12.07.2011

what i'm reading: the information, by james gleick

I've started reading a book that I cannot put down: James Gleick's The Information.

The book's full title is The Information: A History, A Theory, A Flood, and it is indeed a book of many intentions: a history of communication and information technology, a history of information theory, a historical perspective on our own information age, and predictions on where that age is going. It's a complex and multifarious book, and to spare myself the challenge of writing it about for you, I'm going to cop out and link to people who have already done so. Here are reviews in The Guardian and The Globe and Mail.

The New York Times reviewer has the same problem I do: this book is really difficult to write about.
“The Information” offers this point-blank characterization of its author: “James Gleick is our leading chronicler of science and modern technology.” This new book goes far beyond the earlier Gleick milestones, “Chaos” and “Genius,” to validate that claim.

“The Information” is so ambitious, illuminating and sexily theoretical that it will amount to aspirational reading for many of those who have the mettle to tackle it. Don’t make the mistake of reading it quickly. Imagine luxuriating on a Wi-Fi-equipped desert island with Mr. Gleick’s book, a search engine and no distractions. “The Information” is to the nature, history and significance of data what the beach is to sand.

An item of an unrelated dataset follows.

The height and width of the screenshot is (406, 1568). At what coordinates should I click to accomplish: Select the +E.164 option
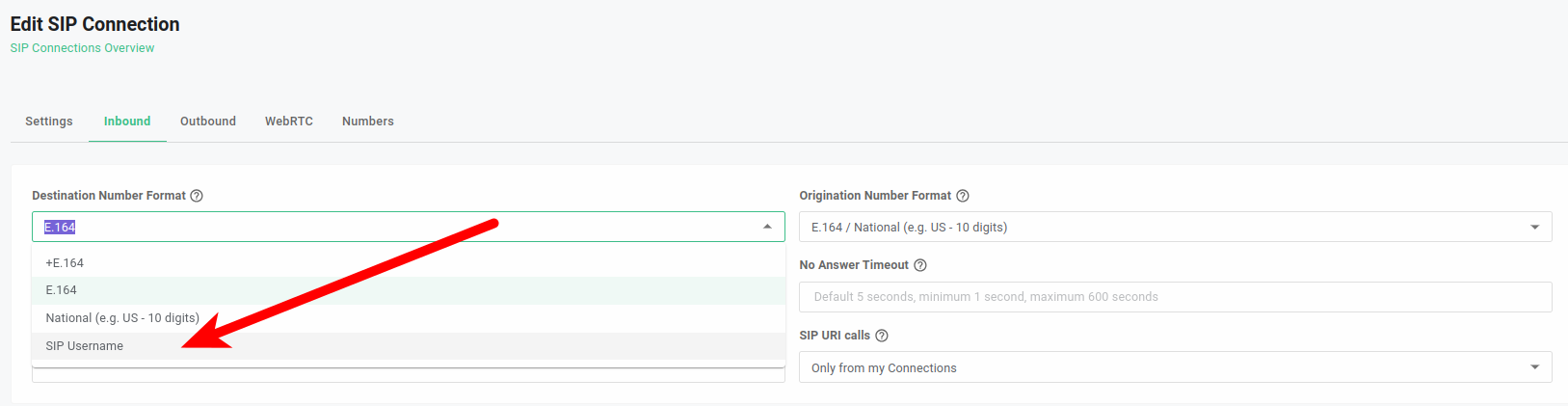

In this relaxed setting, take the time to differentiate among the Brownian (motion), Bodleian (library) and Boolean (logic) while following Mr. Gleick’s version of what Einstein called “spukhafte Fernwirkung,” or “spooky action at a distance.” Einstein wasn’t precise about what this meant, and Mr. Gleick isn’t always precise either. His ambitions for this book are diffuse and far flung, to the point where providing a thumbnail description of “The Information” is impossible.
I've just been reading about a few people and things I encountered in my first semester of iSchool, in those dreadful "information and society" lectures: course: Ada Lovelace, a mathematical genius, the biological child of the poet Lord Byron, and the first programmer, from the time when a "computer" was a person who added up numbers; the Jacquard Loom, a mechanical loom that was a proto-computer, the pattern of an weave determined by punchcards; and the visionary Charles Babbage, a man so far ahead of his time that he said he would exchange all his remaining years to live only three more days, five centuries in the future. Babbage was trying to construct a true computer in the Victorian age - steam-powered, running on wheels and cogs.

So far, though, I must disagree with the Times writer's assessment that readers need "the mettle to tackle" this book. That is, unless The Information is subject to what I think of as The Hawking Effect. Years and years ago, I tried reading A Brief History of Time, deciding I could handle the science if I read slowly and carefully enough. Concept A. OK, got it. Concept B, I'm still with you, Stephen. Concept B is followed by... Concept F. Hmm, that was a bit of a leap, but I think I'm OK. Concept F is followed by Concept QZW4t589TZZXpft. I'm gone. Can't understand another thing. Although that book, supposedly, was meant to be understood by people without a hard science background, it was beyond me.

But if Gleick continues walking the reader through math and engineering concepts with elegant analogies and well-chosen quotes, I'll read every word of this 425-page book. Because where else will I read about cuneform tablets, the first dictionary, the effect of the internet on lexicographers, the talking drums of Africa (the world's first technology for complex long-distance communication), and how language contributes to the formation of consciousness, all in the first 50 pages?

I used to be an avid reader of Gleick's "Fast Forward" column in the New York Times, where he helped me understand the case against Microsoft. I remember him as the first writer (that I knew of, anyway) to understand the value of the simple URL: he still lives at around.com.

While writing this post, I checked out Gleick's website for the first time in years, and who do I see staring me in the face but my friend Samuel Pepys! Gleick reads Pepys Diary online, as I do. He is also a union man (my words, not his), on the board of the Author's Guild, and has been known to stand up publicly for the rights of writers.

I have not read Gleick's best-known book Chaos, although I might one day, and I tried but couldn't get into Faster. So far The Information feels like a must-read. OK Gleick, don't pull a Hawking on me.